In floriculture, we have long been familiar with Florel sprays, whether for height control on hyacinths or daffodils, to abort flowers and promote of branching in many crops (such as geraniums and fall mums), or to induce flowering in bromeliads.
Chemically, Florel is ethephon or (2-chloroethyl) phosphonic acid and is sold as a 3.9 percent active ingredient liquid. It is stable in acidic solutions for a relatively long time. At higher pH, the molecule decomposes chemically to release ethylene gas, and chloride and phosphate ions. Ethylene begins to release from ethephon at about pH 6 with faster release as pH increases to 8 or more. Therefore when mixing a spray tank, growers should initially use water low in pH or use a pH reducer. When sprayed on plants, ethylene release is promoted by the relatively high pH of leaf and stem cells (probably close to a pH of 7).

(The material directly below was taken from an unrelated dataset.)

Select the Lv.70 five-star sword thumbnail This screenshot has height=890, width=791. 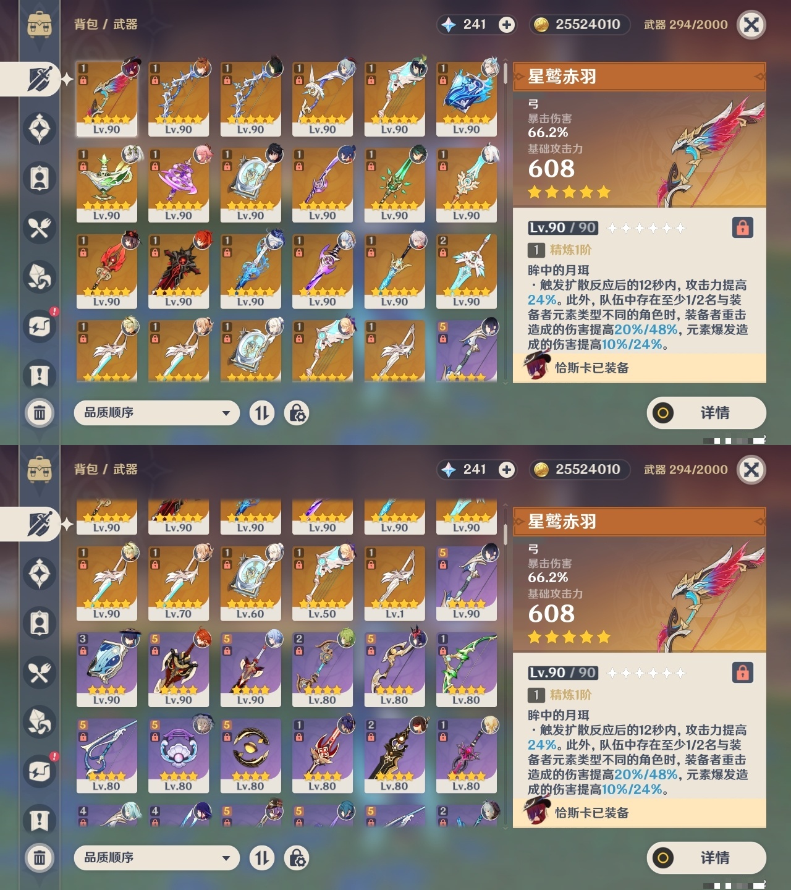point(179,583)
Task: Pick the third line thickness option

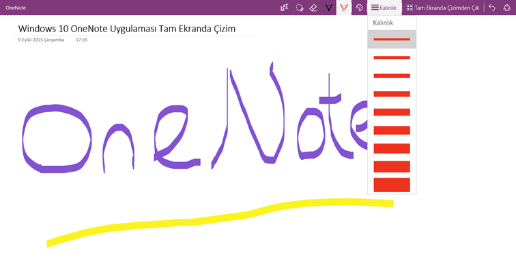Action: (392, 76)
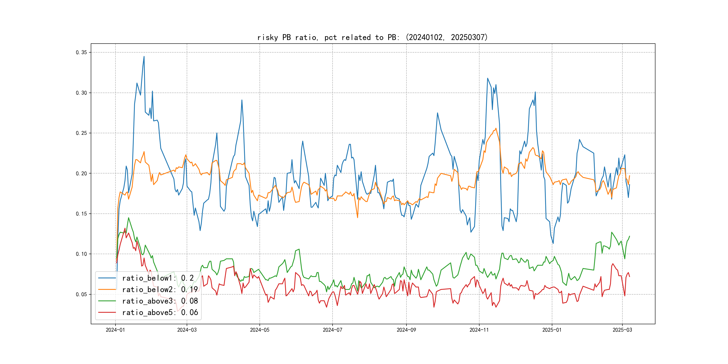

The earliest widely used plant growth regulators (PGRs), B-Nine and Cycocel, were mainly applied as foliar sprays and typically sprayed to “runoff.” At least with B-Nine, there was little to no activity when these materials were applied to the growing substrate. When the triazole PGRs first came on the market (pacloburazol [for example, Bonzi, Piccolo, Paczol]) and uniconazole [for example, Sumagic, Concise]), growers also used them in the “spray to runoff mode,” and the results were massively stunted plants.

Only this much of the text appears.